TITLE=Lung diffusing capacity for nitric oxide in space: microgravity gas density interactions

JOURNAL=Frontiers in Physiology

VOLUME=Volume 14 - 2023

YEAR=2023

URL=https://www.frontiersin.org/journals/physiology/articles/10.3389/fphys.2023.1161062

DOI=10.3389/fphys.2023.1161062

ISSN=1664-042X

ABSTRACT=During manned space exploration lung health is threatened by toxic planetary dust and radiation. Thus, tests such as lung diffusing capacity (DL) are likely be used in planetary habitats to monitor lung health. The aim of this study was to investigate the influence of altered gravity and reduced atmospheric pressure on the test results, since the atmospheric pressure in a habitat on the moon or on Mars is planned to be lower than on earth.
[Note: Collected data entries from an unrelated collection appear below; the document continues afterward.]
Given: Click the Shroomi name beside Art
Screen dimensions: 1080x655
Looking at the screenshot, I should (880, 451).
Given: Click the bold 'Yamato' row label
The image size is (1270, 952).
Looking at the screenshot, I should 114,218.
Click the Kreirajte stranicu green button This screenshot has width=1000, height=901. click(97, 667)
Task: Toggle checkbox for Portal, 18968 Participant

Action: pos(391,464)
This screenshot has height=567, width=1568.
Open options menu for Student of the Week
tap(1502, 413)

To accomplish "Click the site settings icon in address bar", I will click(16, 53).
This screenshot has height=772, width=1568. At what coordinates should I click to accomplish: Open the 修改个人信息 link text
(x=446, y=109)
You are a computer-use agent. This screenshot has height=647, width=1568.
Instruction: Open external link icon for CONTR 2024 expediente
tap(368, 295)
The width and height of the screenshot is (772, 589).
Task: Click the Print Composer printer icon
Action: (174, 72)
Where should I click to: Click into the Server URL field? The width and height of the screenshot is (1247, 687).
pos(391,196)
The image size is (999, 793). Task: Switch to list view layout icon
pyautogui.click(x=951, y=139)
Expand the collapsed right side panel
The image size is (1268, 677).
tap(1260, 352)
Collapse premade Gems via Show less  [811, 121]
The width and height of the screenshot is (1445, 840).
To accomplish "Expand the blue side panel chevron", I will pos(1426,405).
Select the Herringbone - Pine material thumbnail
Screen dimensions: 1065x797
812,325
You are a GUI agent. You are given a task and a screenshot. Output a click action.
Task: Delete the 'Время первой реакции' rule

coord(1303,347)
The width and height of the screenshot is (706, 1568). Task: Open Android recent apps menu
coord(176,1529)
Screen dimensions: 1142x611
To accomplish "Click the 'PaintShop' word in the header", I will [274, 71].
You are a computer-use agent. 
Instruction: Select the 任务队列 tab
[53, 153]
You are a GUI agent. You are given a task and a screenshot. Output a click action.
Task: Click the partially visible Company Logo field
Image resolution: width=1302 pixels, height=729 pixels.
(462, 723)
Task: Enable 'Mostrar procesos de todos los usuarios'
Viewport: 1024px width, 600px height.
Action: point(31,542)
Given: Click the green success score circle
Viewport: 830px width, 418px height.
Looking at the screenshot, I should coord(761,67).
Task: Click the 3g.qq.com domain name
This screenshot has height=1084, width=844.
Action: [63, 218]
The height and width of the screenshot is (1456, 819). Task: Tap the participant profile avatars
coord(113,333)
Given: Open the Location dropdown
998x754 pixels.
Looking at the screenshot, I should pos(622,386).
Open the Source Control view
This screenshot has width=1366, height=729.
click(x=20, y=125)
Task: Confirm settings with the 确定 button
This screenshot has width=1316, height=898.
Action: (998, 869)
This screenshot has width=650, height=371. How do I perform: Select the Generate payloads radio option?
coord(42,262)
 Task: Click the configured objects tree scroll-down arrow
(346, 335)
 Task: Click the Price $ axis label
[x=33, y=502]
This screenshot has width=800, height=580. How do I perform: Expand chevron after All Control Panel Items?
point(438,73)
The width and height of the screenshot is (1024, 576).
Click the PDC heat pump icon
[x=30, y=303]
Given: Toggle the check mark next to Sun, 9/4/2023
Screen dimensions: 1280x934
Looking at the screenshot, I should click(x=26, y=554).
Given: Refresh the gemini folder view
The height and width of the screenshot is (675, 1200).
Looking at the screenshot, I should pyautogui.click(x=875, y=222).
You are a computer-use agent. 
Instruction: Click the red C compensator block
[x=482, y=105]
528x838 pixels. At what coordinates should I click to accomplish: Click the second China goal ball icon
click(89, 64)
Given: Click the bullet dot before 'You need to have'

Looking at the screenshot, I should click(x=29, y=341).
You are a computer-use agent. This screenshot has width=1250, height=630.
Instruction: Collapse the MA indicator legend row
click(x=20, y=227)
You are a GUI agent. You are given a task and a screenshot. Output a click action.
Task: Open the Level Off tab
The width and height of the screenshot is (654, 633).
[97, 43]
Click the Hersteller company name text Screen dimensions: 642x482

Lung diffusing capacity for nitric oxide (DLNO) was determined in 11 subjects on the ground and in microgravity on the International Space Station. Experiments were performed at both normal (1.0 atmospheres absolute, ata) and reduced (0.7 ata) atmospheric pressures. On the ground, DLNO did not differ between pressures, but in microgravity DLNO was increased by 9.8% (9.5) (mean [SD]) and 18.3% (15.8) at 1.0 and 0.7 ata respectively, compared to normal gravity, 1.0 ata. There was a significant interaction between pressure and gravity (P=0.0135). Estimates of the membrane (DmNO) and gas phase (DgNO) components of DLNO suggested that at normal gravity a reduced pressure led to opposing effects in convective and diffusive transport in the gas phase, with no net effect of pressure. In contrast, a DLNO increase with reduced pressure at microgravity is compatible with a substantial increase of DmNO partially offset by reduced DgNO, the latter being compatible with interstitial edema. In microgravity therefore, DmNO would be proportionally underestimated from DLNO.  We also conclude that normal values for DL in anticipation of planetary exploration should be determined not only on the ground but also at the gravity and pressure conditions of a future planetary habitat.